- Brief
The records that follow must be reproduced in full, exactly as written.

- Data listing
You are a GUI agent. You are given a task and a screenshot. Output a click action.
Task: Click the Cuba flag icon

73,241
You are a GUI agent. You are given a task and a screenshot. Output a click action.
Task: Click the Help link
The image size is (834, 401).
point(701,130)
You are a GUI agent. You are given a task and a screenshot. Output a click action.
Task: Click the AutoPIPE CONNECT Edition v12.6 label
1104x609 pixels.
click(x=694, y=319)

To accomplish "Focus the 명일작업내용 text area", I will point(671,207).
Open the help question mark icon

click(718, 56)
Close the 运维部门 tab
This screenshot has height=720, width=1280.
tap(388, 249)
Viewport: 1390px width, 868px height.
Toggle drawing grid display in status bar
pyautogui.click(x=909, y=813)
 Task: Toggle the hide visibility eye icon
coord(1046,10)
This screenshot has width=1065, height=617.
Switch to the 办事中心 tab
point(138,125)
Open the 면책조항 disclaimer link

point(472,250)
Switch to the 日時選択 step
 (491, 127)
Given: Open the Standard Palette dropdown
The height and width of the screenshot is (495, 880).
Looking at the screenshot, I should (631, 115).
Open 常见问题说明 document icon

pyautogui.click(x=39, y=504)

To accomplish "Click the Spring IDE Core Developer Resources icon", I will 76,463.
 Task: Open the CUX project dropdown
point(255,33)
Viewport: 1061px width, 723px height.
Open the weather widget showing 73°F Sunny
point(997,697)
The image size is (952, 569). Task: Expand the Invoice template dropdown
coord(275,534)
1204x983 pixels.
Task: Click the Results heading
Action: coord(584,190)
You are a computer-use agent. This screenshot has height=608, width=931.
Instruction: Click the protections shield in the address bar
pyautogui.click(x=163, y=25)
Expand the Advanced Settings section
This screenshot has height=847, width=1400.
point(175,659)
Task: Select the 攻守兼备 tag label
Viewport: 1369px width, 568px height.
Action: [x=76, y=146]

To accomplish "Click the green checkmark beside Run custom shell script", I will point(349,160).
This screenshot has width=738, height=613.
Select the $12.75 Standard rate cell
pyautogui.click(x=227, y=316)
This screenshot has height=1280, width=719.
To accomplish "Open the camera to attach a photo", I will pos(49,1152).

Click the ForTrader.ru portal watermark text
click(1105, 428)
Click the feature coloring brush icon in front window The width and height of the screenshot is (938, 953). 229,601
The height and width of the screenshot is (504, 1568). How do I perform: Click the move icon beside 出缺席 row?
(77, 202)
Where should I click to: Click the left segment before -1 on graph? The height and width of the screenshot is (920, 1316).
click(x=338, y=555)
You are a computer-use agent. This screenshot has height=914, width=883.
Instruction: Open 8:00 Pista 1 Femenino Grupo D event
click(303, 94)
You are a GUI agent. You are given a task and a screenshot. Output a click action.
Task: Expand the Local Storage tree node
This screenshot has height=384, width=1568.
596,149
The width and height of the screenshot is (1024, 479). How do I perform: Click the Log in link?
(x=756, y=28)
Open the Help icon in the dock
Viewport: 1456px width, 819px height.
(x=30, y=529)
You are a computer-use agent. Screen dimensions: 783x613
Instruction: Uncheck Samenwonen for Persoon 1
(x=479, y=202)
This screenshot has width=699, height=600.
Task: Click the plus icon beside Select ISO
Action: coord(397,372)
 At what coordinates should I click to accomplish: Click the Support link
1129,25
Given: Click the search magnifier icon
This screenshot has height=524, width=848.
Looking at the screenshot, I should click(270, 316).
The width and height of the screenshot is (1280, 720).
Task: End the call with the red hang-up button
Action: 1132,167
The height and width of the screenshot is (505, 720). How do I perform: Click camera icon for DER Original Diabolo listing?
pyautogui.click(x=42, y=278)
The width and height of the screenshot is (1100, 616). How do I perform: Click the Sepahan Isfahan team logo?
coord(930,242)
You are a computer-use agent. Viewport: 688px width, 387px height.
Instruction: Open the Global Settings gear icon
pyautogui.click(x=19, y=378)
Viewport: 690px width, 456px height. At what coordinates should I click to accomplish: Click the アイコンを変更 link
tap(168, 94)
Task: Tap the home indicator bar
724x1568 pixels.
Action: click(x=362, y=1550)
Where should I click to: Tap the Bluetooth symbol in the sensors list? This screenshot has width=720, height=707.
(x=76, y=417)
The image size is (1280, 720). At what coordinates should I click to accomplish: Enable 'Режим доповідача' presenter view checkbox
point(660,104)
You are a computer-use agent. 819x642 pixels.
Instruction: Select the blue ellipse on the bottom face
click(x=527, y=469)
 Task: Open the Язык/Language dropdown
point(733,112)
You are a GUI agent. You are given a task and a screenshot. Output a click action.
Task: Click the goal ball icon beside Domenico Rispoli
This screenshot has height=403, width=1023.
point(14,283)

- Answer to the exercise
You are a GUI agent. You are given a task and a screenshot. Output a click action.
Task: Click the Cuba flag icon

73,241
You are a GUI agent. You are given a task and a screenshot. Output a click action.
Task: Click the Help link
The image size is (834, 401).
point(701,130)
You are a GUI agent. You are given a task and a screenshot. Output a click action.
Task: Click the AutoPIPE CONNECT Edition v12.6 label
1104x609 pixels.
click(x=694, y=319)

To accomplish "Focus the 명일작업내용 text area", I will point(671,207).
Open the help question mark icon

click(718, 56)
Close the 运维部门 tab
This screenshot has height=720, width=1280.
tap(388, 249)
Viewport: 1390px width, 868px height.
Toggle drawing grid display in status bar
pyautogui.click(x=909, y=813)
 Task: Toggle the hide visibility eye icon
coord(1046,10)
This screenshot has width=1065, height=617.
Switch to the 办事中心 tab
point(138,125)
Open the 면책조항 disclaimer link

point(472,250)
Switch to the 日時選択 step
 (491, 127)
Given: Open the Standard Palette dropdown
The height and width of the screenshot is (495, 880).
Looking at the screenshot, I should (631, 115).
Open 常见问题说明 document icon

pyautogui.click(x=39, y=504)

To accomplish "Click the Spring IDE Core Developer Resources icon", I will 76,463.
 Task: Open the CUX project dropdown
point(255,33)
Viewport: 1061px width, 723px height.
Open the weather widget showing 73°F Sunny
point(997,697)
The image size is (952, 569). Task: Expand the Invoice template dropdown
coord(275,534)
1204x983 pixels.
Task: Click the Results heading
Action: coord(584,190)
You are a computer-use agent. This screenshot has height=608, width=931.
Instruction: Click the protections shield in the address bar
pyautogui.click(x=163, y=25)
Expand the Advanced Settings section
This screenshot has height=847, width=1400.
point(175,659)
Task: Select the 攻守兼备 tag label
Viewport: 1369px width, 568px height.
Action: [x=76, y=146]

To accomplish "Click the green checkmark beside Run custom shell script", I will point(349,160).
This screenshot has width=738, height=613.
Select the $12.75 Standard rate cell
pyautogui.click(x=227, y=316)
This screenshot has height=1280, width=719.
To accomplish "Open the camera to attach a photo", I will pos(49,1152).

Click the ForTrader.ru portal watermark text
click(1105, 428)
Click the feature coloring brush icon in front window The width and height of the screenshot is (938, 953). 229,601
The height and width of the screenshot is (504, 1568). How do I perform: Click the move icon beside 出缺席 row?
(77, 202)
Where should I click to: Click the left segment before -1 on graph? The height and width of the screenshot is (920, 1316).
click(x=338, y=555)
You are a computer-use agent. This screenshot has height=914, width=883.
Instruction: Open 8:00 Pista 1 Femenino Grupo D event
click(303, 94)
You are a GUI agent. You are given a task and a screenshot. Output a click action.
Task: Expand the Local Storage tree node
This screenshot has height=384, width=1568.
596,149
The width and height of the screenshot is (1024, 479). How do I perform: Click the Log in link?
(x=756, y=28)
Open the Help icon in the dock
Viewport: 1456px width, 819px height.
(x=30, y=529)
You are a computer-use agent. Screen dimensions: 783x613
Instruction: Uncheck Samenwonen for Persoon 1
(x=479, y=202)
This screenshot has width=699, height=600.
Task: Click the plus icon beside Select ISO
Action: coord(397,372)
 At what coordinates should I click to accomplish: Click the Support link
1129,25
Given: Click the search magnifier icon
This screenshot has height=524, width=848.
Looking at the screenshot, I should click(270, 316).
The width and height of the screenshot is (1280, 720).
Task: End the call with the red hang-up button
Action: 1132,167
The height and width of the screenshot is (505, 720). How do I perform: Click camera icon for DER Original Diabolo listing?
pyautogui.click(x=42, y=278)
The width and height of the screenshot is (1100, 616). How do I perform: Click the Sepahan Isfahan team logo?
coord(930,242)
You are a computer-use agent. Viewport: 688px width, 387px height.
Instruction: Open the Global Settings gear icon
pyautogui.click(x=19, y=378)
Viewport: 690px width, 456px height. At what coordinates should I click to accomplish: Click the アイコンを変更 link
tap(168, 94)
Task: Tap the home indicator bar
724x1568 pixels.
Action: click(x=362, y=1550)
Where should I click to: Tap the Bluetooth symbol in the sensors list? This screenshot has width=720, height=707.
(x=76, y=417)
The image size is (1280, 720). At what coordinates should I click to accomplish: Enable 'Режим доповідача' presenter view checkbox
point(660,104)
You are a computer-use agent. 819x642 pixels.
Instruction: Select the blue ellipse on the bottom face
click(x=527, y=469)
 Task: Open the Язык/Language dropdown
point(733,112)
You are a GUI agent. You are given a task and a screenshot. Output a click action.
Task: Click the goal ball icon beside Domenico Rispoli
This screenshot has height=403, width=1023.
point(14,283)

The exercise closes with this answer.